Однажды в Симферопольском аэропорту я наблюдал такую картину: в пассажирском зале появился человек в кожаной летной куртке. Сверкая белыми как снег зубами, блестя застежкой-«молнией», сияя рояльной ясностью начищенных ботинок, он вышел на центр помещения и объявил:
— Кто хочет быть через двадцать пять минут в Ялте? Дешевле, чем на такси! За безопасность ручаюсь! Вертолет — это вещь, товарищи…
К нему устремились люди. И лихой вертолетчик в пять минут набрал себе полный комплект пассажиров. По дороге к машине он придержал шаг у окошечка, дежурного по перевозкам и сказал:
— Вот так надо работать! Убедительно…
Не поймите меня превратно: в принципе летчик, конечно, не должен продавать билеты на свой собственный рейс, не должен он и таскать чемоданы пассажиров, равно как и размещать своих подопечных в гостинице. И вообще дело летчика летать, а не ублажать воздушных путешественников. Это ясно. Но и отгораживаться от работы внеаэродромных служб Аэрофлота не стоит. Где можешь — помоги. Где находишь нужным — вмешайся. Где чувствуешь себя в силах — посоветуй. Где уверен в своей правоте — обругай. Только не оставайся равнодушным.

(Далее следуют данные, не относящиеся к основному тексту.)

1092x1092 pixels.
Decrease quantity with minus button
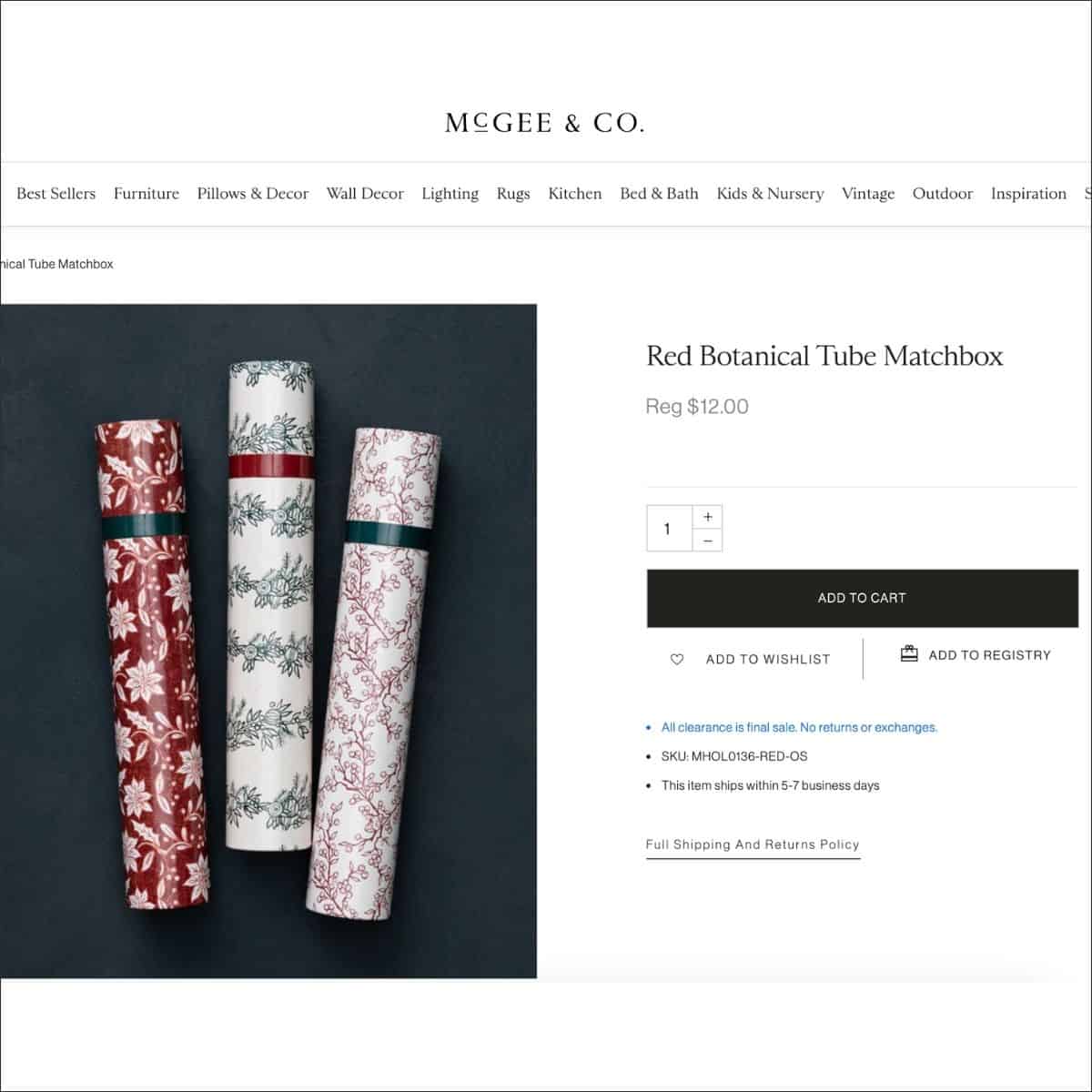[x=708, y=541]
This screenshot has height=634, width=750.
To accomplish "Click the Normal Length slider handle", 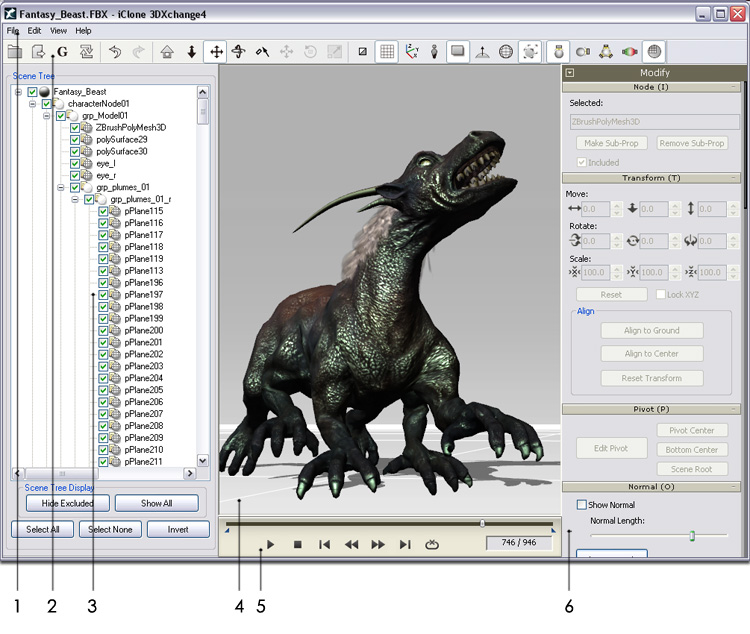I will 691,537.
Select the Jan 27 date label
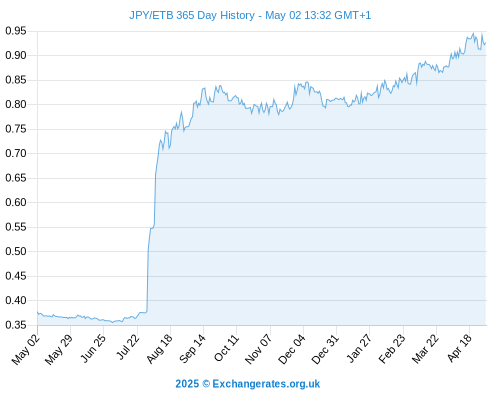The width and height of the screenshot is (495, 400). click(x=359, y=348)
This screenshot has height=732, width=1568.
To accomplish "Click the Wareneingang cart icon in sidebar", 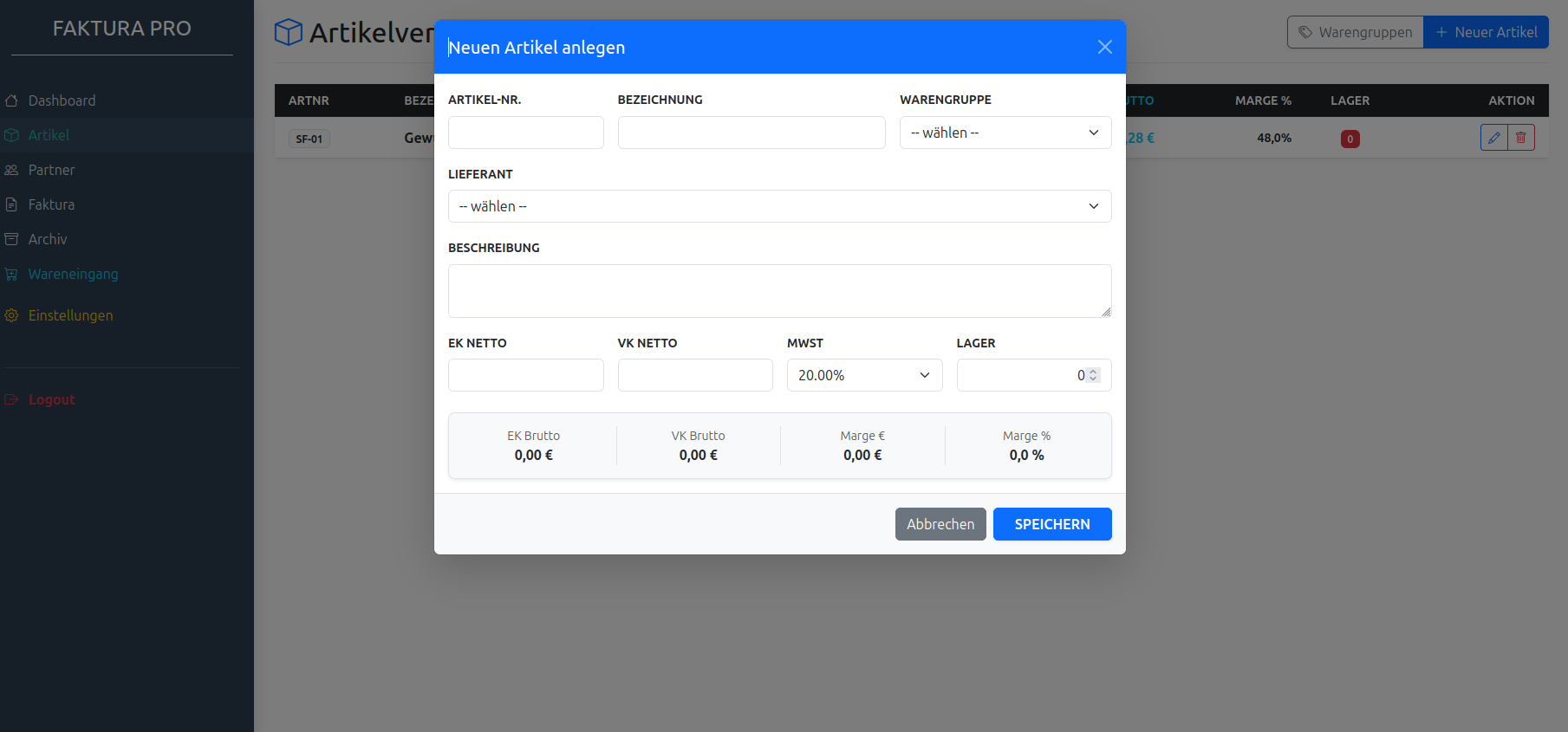I will click(11, 274).
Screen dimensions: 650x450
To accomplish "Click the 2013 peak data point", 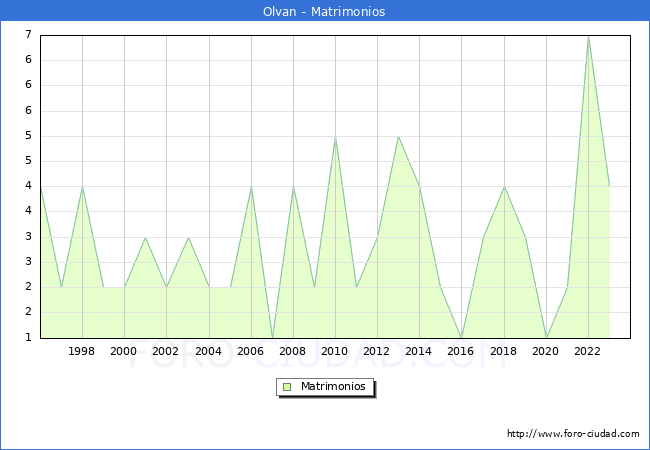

И последнее мое слово О СМОТРЯЩИХ В НЕБО.
На трассовых аэродромах не бывает выходных дней. На трассовых аэродромах не бывает и праздничных дней. Все дни и все ночи здесь — рабочие.
Штурманы следят за полетами, контролируют соблюдение расчетных данных, помогают определяться тем, кто идет к цели на ощупь, прикрытый плотной броней облаков, отделенный от земли снеговым пологом или полосой проливного дождя.
Радисты держат связь со всеми бортами.
Локаторщики непрерывно наблюдают за каждой машиной.
И надо всеми смотрящими в небо возвышается ДИСПЕТЧЕР. Он дирижер огромного оркестра. Я бы сказал: он первый человек на земле. Разумеется, для летчика. Вот почему его работе и работе всех, кто находится у него под рукой, я собираюсь уделить особое место.
«Ночной полет тянется долго, словно болезнь. Возле самолета надо дежурить, как у постели больного. Необходимо помогать людям, которые руками, коленями, грудью встречают ночной мрак, бьются с ним лицом к лицу и для которых не существует — во всем мире не существует ничего, кроме зыбких, невидимых стихий. Силой собственных рук, вслепую, должны они вырвать себя из этих стихий, точно из морской пучины». Это написал летчик, гордость Франции Антуан де Сент-Экзюпери. И каждый человек, налетавший в жизни хотя бы полсотни часов в ночном небе, услышит в его словах что-то знакомое: свист ветра, шорох грозы в радионаушниках, неспокойный шепот собственных мыслей.